Religion
- Affiliation: Sunni Islam
- Ecclesiastical or organizational status: Mosque
- Status: Active

Location
- Location: Qua-ye-Markaz, Kabul
- Country: Afghanistan
- Interactive map of Gaza Mosque
- Administration: Ministry of Hajj and Religious Affairs
- Coordinates: 34°31′45″N 69°09′32″E﻿ / ﻿34.5291°N 69.1590°E

Architecture
- Type: Mosque
- Style: Islamic architecture
- Funded by: Habibuddin Rezayi
- Completed: 2025
- Capacity: 500 worshippers

= Gaza Mosque =

Mosque in Kabul, Afghanistan

The Gaza Mosque is a Sunni mosque located in the Qua-ye-Markaz area of Kabul, the capital of Afghanistan, near the city's famous carpet market.

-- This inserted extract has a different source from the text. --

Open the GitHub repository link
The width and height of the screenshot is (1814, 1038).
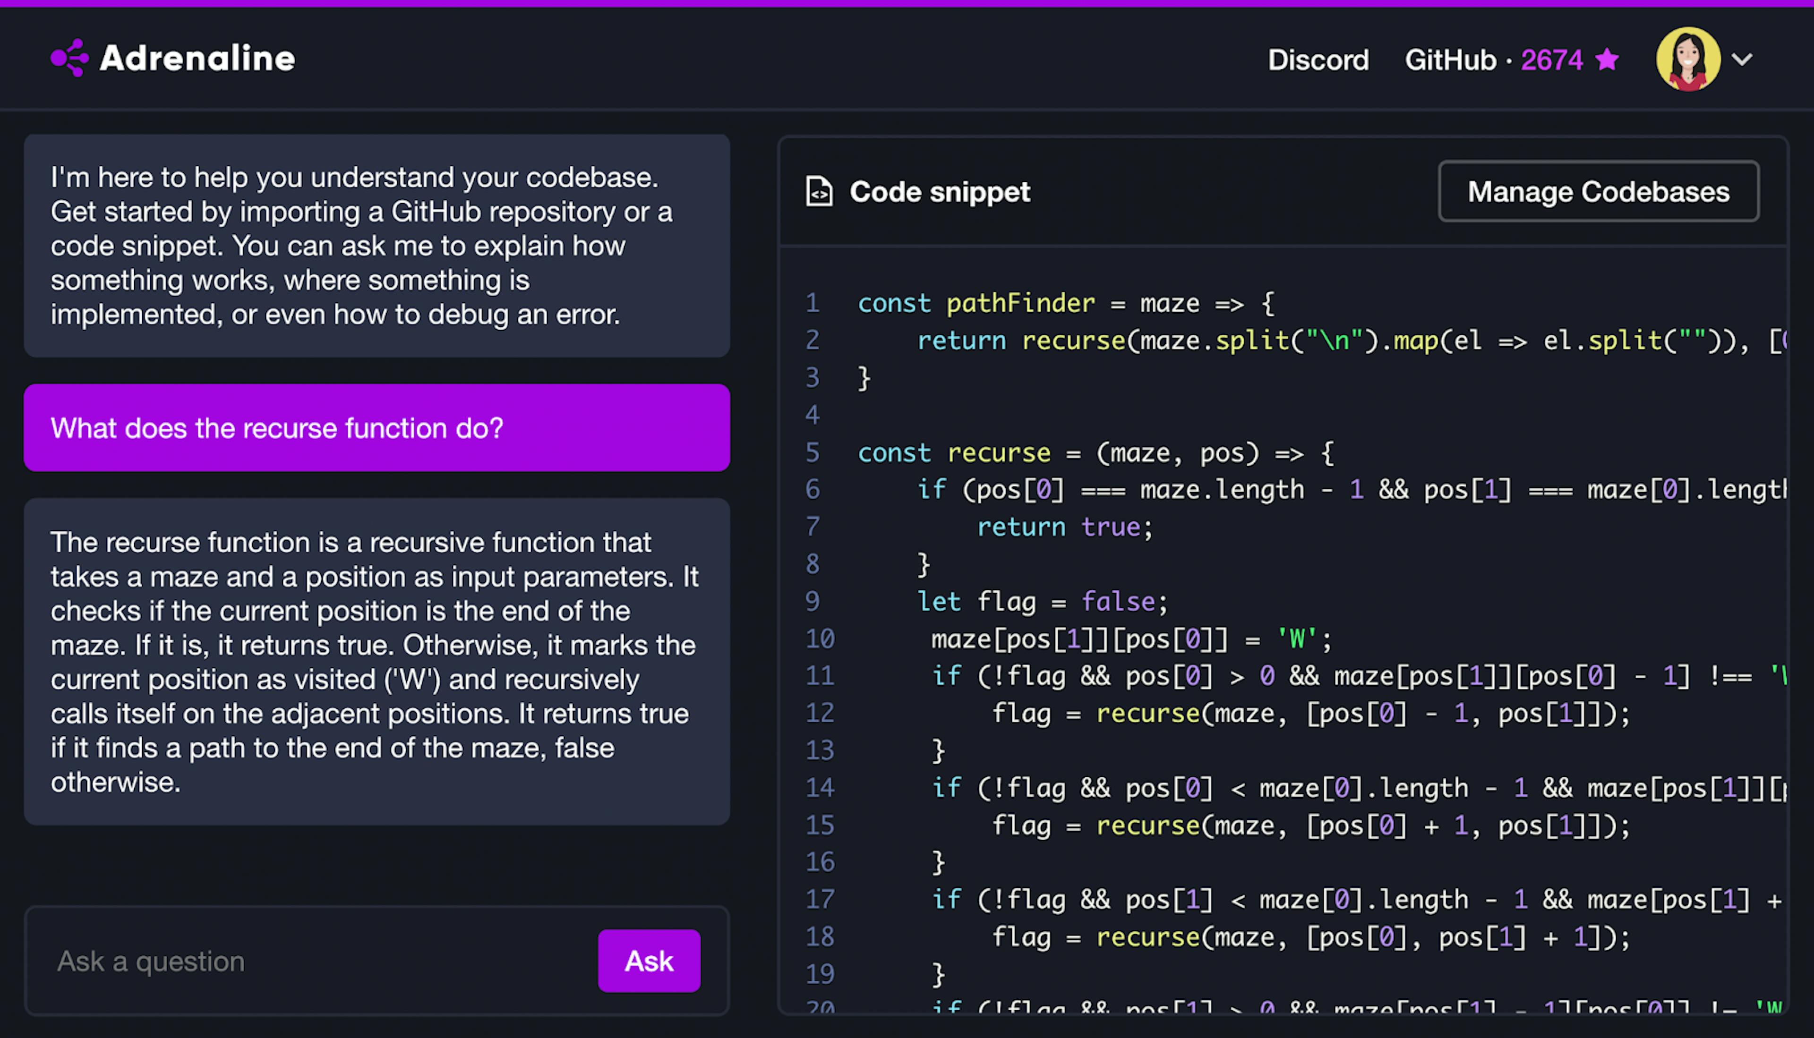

Inaugurated on 11 January 2025, the mosque was named after Gaza in order to express solidarity with the Palestinian people and honor the soldiers and victims of Gaza war. The two-story mosque, which can accommodate approximately 500 worshippers, was built using public donations on land provided by the Kabul municipality. Habibuddin Rezayi, a businessman, led the fundraising efforts to construct the mosque.